> [TEXTAUSZUG]:
Unausgeschlafen machte ich mich am nächsten Morgen auf den Weg zur Schule. Oma und Mutter Liesbeth hatten die ganze Nacht geweint. Überall auf der Straße lagen zerstörtes Mobiliar, zerrissene Kleidung und Scherben. Es sah aus, als hätten die Müllmänner alle Müllkästen auf die Bürgersteige geleert. Mit weißer Farbe waren Fassaden mit sechseckigen Sternen und Parolen gegen Juden beschmiert.

Als Herr Straeng (Anm. d. Red.: gemeint ist der Grundschullehrer des damaligen Erstklässlers) von der erfolgreichen Vergeltung erzählte, die letzte Nacht stattfand, lebte er auf und seine Augen glänzten... Weil wir so brav zugehört hatten, bekamen wir nach der zweiten Stunde frei. Wir durften nach Hause. Dafür sollten wir einen Aufsatz über die Juden schreiben. Für den Aufsatz bekam ich eine Sechs. Ich glaube, der Aufsatz war zu kurz. Oma B., bei der ich noch immer nach der Schule meine Schularbeiten machte und zu Mittag aß, sagte, als ich sie fragte, was ich schreiben solle: 'Schreib, Juden sind auch Menschen. Punkt.' Und das hatte ich geschrieben."

> [ERFASSTE DATEN]:
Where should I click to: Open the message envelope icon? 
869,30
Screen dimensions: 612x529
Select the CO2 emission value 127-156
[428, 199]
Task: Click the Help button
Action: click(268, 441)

> [AUFGABEN]:
**1.** Fasse den Textauszug in zwei Sätzen zusammen.
**2.** Gib aus dem Textauszug den Abschnitt von „Unausgeschlafen machte ich“ bis „gegen Juden beschmiert.“ wortgetreu wieder.

> [LÖSUNGEN]:
**1.** Am Morgen nach einer Nacht, in der Oma und Mutter Liesbeth geweint hatten, lagen auf dem Schulweg zerstörte Möbel, zerrissene Kleidung und Scherben, und Hauswände waren mit Sternen und Parolen gegen Juden beschmiert. In der Schule erzählte Herr Straeng mit glänzenden Augen von der „erfolgreichen Vergeltung“ und gab einen Aufsatz über die Juden auf; darin stand nur der von Oma B. vorgeschlagene Satz „Juden sind auch Menschen“, und dafür gab es eine Sechs.

**2.**
Unausgeschlafen machte ich mich am nächsten Morgen auf den Weg zur Schule. Oma und Mutter Liesbeth hatten die ganze Nacht geweint. Überall auf der Straße lagen zerstörtes Mobiliar, zerrissene Kleidung und Scherben. Es sah aus, als hätten die Müllmänner alle Müllkästen auf die Bürgersteige geleert. Mit weißer Farbe waren Fassaden mit sechseckigen Sternen und Parolen gegen Juden beschmiert.